MATERIAL FOR THIS TASK -
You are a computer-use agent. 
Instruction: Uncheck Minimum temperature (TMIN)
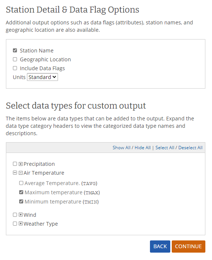21,202
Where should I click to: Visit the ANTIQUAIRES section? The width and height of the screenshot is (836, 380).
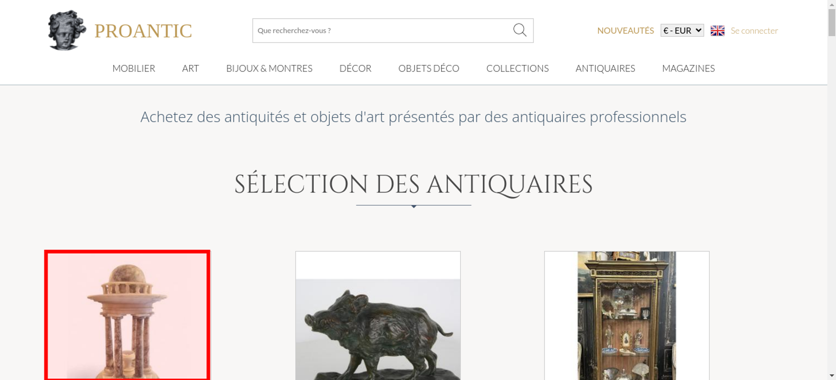pyautogui.click(x=605, y=68)
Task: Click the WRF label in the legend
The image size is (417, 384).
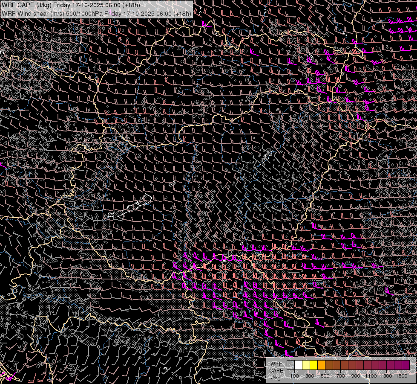Action: [276, 364]
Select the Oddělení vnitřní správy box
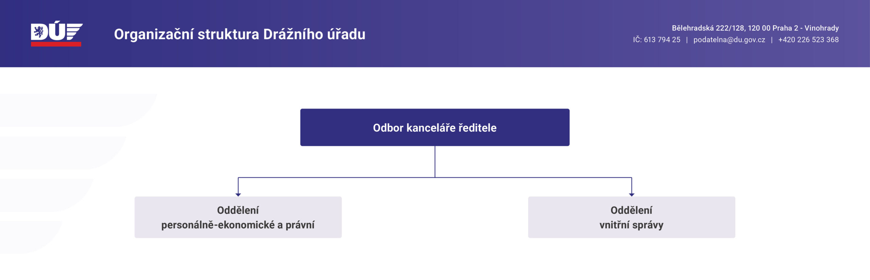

EXERCISE TASK - Please copy everything from the line containing "Task: Click the WRF label in the legend" down to the end of the listing, character for character, and leave the pictures out.

SOLUTION FOR THIS PROBLEM -
Task: Click the WRF label in the legend
The image size is (417, 384).
Action: [276, 364]
Select the Oddělení vnitřní správy box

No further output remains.